けれど魔族も人間も、変化しないとばかり思っていた中で少しずつ変わり続けていたのだ。もはや人と魔族の境などなく、両者は容赦なくお互いを喰い合う関係に。
「人魚は人間と近づきすぎたのかも知れません。いえ、我らだけでなく、全ての魔族が――」
「……」
歴史の中で揺らぐ魔族の立場。帝国以前の歴史を遡れば、人間が魔族を生み出したこともある。魔族が人間を支配したこともある。
絶対的な力を持つ皇帝が人も魔族も平等に治めることによって、長らく安寧は保たれていた。けれど。
「我らは闇に還りましょう。もう人には近づかない。もう人と共に生きることなどしない」
「人魚王」
「すまない、人間の王よ。だが我らは、あなた方に近づきすぎるべきではなかったのだ」
人が人魚を恐れていれば、人魚が人を忌み嫌ったままでいれば。
少なくともこんな事態にはならなかったかもしれない。
人間と人魚の対等な取引関係。人魚と人狼の裏の協力関係。そのどれもが、人と魔族が、他種族同士が近づきすぎた故のもの。
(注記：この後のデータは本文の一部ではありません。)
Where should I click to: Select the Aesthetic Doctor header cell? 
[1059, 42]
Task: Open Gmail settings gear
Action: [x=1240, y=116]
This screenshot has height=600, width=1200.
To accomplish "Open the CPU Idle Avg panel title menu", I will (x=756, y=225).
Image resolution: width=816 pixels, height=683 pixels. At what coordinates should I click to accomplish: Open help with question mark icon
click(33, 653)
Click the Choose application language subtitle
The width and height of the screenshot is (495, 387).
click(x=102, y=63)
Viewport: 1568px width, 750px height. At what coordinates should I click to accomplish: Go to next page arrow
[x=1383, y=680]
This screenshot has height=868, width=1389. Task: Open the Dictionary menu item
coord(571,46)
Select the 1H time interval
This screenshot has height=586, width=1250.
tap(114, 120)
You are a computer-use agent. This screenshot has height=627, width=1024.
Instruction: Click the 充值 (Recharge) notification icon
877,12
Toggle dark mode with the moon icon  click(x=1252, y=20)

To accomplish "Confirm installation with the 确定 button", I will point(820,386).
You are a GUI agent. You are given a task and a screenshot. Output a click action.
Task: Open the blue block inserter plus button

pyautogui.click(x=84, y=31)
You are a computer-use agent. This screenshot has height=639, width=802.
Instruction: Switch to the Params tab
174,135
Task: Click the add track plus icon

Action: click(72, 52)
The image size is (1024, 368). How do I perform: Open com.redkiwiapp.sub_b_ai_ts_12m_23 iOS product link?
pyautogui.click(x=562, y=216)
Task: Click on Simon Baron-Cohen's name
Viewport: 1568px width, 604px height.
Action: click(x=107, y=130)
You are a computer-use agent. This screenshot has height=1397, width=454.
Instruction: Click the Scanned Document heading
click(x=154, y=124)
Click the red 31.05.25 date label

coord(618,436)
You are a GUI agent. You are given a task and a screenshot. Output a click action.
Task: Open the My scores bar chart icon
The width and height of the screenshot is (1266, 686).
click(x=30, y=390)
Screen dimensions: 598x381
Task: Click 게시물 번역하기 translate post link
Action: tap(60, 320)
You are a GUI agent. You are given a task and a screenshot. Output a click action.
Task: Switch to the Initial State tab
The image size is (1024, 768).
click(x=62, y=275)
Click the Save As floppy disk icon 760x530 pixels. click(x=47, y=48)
「さようなら、人間の王。さようなら、皇帝陛下。我らはただ海に――」
――この後、セラ=ジーネの海岸では幾度も高波が人々を襲ったと言う。
不思議なことにその高波は数多の人々を呑み込んだものの、その中の多くの人間は無事に海岸へと戻された。
ただ、街中でも後ろ暗いことをしていると噂の連中だけはいくら経っても波に呑まれたまま帰って来なかったという。
そして高波の被害が無事に収まった頃から、セラ=ジーネに人魚族が出没することはなくなった。
彼らは再び海に還ったのだ。地上を、世界を、この帝国を捨てて。
◆◆◆◆◆
「ヴィルヘルム、お前……何を考えているんだ?」
そして皇帝は一路、人狼の王国セルヴォルファスへと向かう。そこにぽっかりと口を開ける暗い穴――用意された罠の中に飛び込むために。